Signalez aussi une hyperthyroïdie, une grossesse possible ou en cours, et l’allaitement si le centre vous le demande. En cas de doute de grossesse, certains centres tiennent compte des 10 premiers jours du cycle ou de repères comme 12 semaines d’aménorrhée, selon l’indication et le degré d’urgence. La décision revient à l’équipe médicale.
Ce que vous ressentirez pendant et après le scanner
Le scanner est un examen rapide et généralement indolore. Vous êtes installé sur une table qui se déplace dans un anneau large, souvent autour de 70 cm de diamètre, ce qui est moins enveloppant qu’une IRM. Le manipulateur pose une perfusion si l’injection est prévue, puis vous demande de rester immobile. Il peut aussi vous demander de bloquer la respiration pendant 6 à 10 secondes en moyenne.

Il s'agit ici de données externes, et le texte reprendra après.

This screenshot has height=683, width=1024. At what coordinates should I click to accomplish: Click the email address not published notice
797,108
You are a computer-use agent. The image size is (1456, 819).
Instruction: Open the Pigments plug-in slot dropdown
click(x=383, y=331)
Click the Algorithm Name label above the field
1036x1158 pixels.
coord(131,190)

L’injection du produit de contraste dure souvent 20 à 30 secondes. Une sensation de chaleur qui descend dans le corps, un goût métallique dans la bouche ou l’impression d’uriner sont classiques et transitoires. Ces sensations surprennent, mais elles ne signifient pas à elles seules une allergie.
Après l’examen, une surveillance de 15 à 30 minutes peut être prévue selon votre situation et le protocole du centre. Une fois rentré, buvez régulièrement si vous n’avez pas de restriction hydrique. Contactez rapidement un professionnel de santé en cas de gêne respiratoire, gonflement du visage, malaise, éruption importante, douleurs inhabituelles ou baisse marquée des urines.
Pour résumer la préparation : ne vous imposez pas un jeûne strict pour une créatinine seule, vérifiez les consignes si un autre bilan est associé, hydratez-vous correctement et signalez vos traitements. Cette préparation simple évite la plupart des erreurs qui peuvent compliquer ou retarder un scanner avec injection.